**Problem**
Begin at the line that contains "Task: Click the Add Hardware Wizard title bar" and reproduce it along with every line after it to the end of the listing; skip any pictures.

**Material for the task**
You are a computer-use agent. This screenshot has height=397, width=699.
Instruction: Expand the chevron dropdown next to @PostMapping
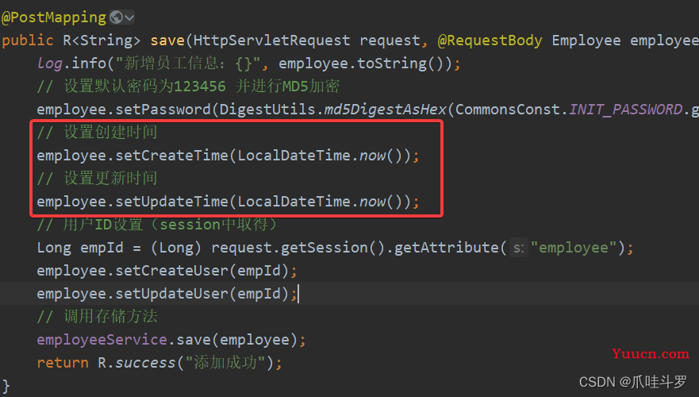click(x=129, y=17)
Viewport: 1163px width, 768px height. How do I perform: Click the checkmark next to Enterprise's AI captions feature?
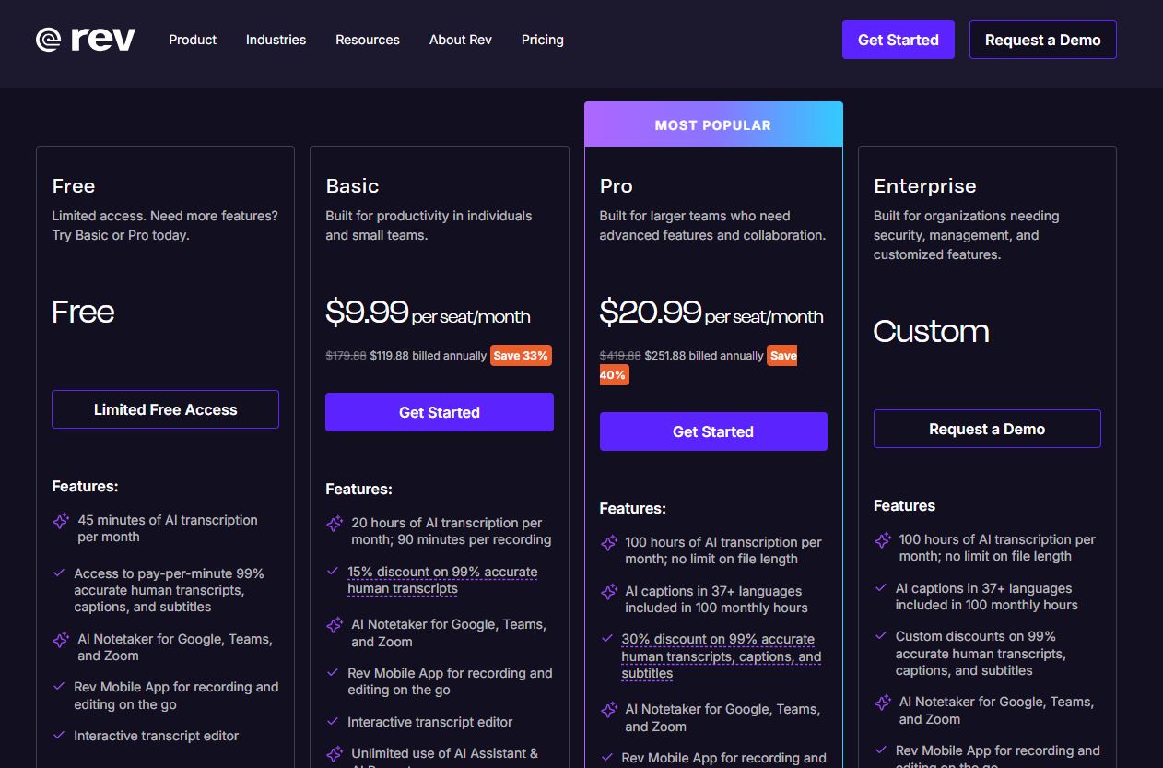(881, 588)
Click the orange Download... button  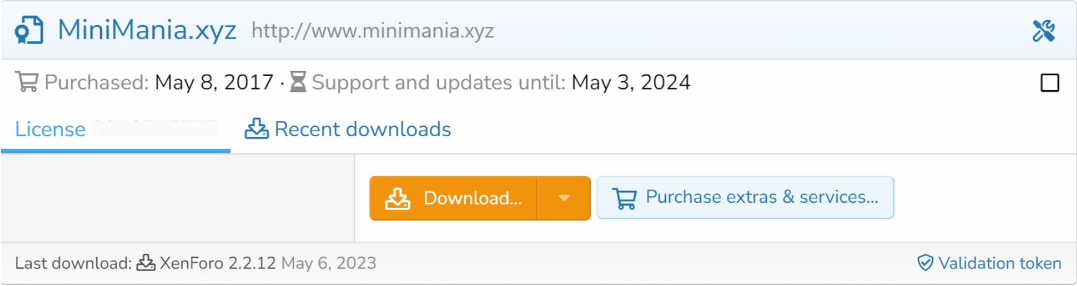pyautogui.click(x=453, y=198)
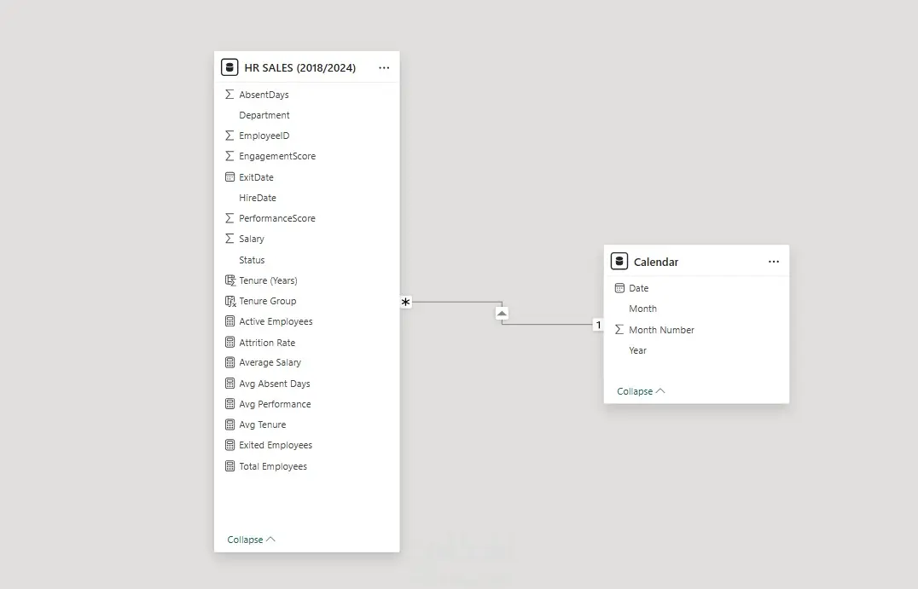Image resolution: width=918 pixels, height=589 pixels.
Task: Click the HR SALES (2018/2024) table header
Action: 299,68
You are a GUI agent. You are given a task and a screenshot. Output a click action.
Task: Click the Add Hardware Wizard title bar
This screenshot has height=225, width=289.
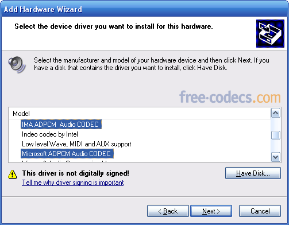(x=144, y=9)
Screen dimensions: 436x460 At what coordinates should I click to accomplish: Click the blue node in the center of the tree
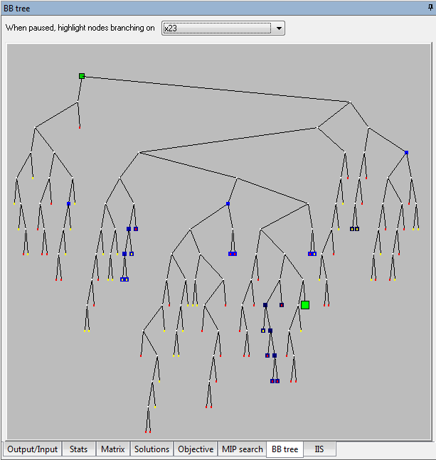[228, 204]

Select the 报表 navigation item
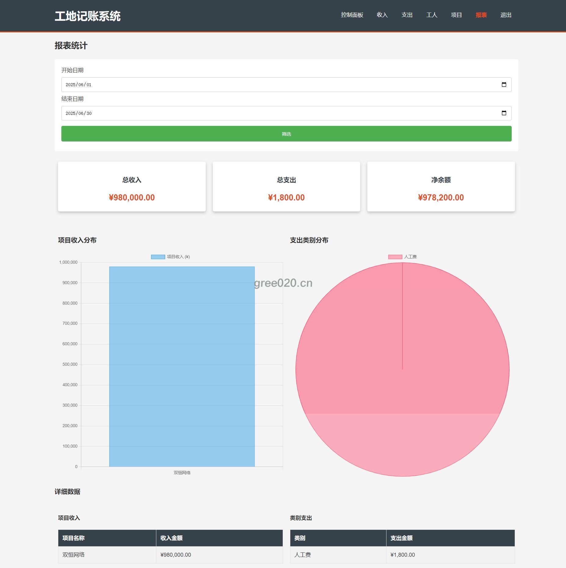[481, 15]
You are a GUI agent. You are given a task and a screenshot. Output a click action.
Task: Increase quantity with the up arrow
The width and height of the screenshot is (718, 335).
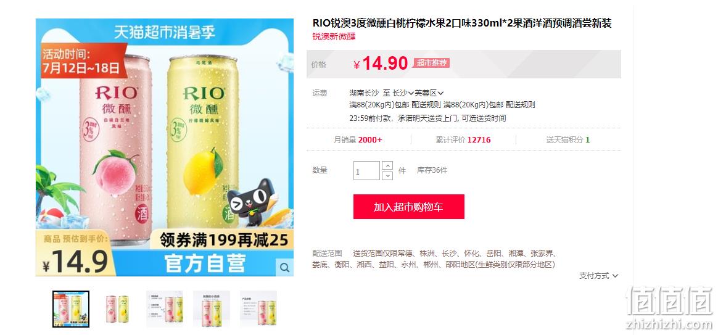(387, 165)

**Exercise response**
Task: Click the Add Hardware Wizard title bar
This screenshot has height=225, width=289.
(x=144, y=9)
Screen dimensions: 436x460 At what coordinates should I click to accomplish: Click the blue node in the center of the tree
[228, 204]

Select the 报表 navigation item
[481, 15]
You are a GUI agent. You are given a task and a screenshot. Output a click action.
Task: Increase quantity with the up arrow
The width and height of the screenshot is (718, 335).
(387, 165)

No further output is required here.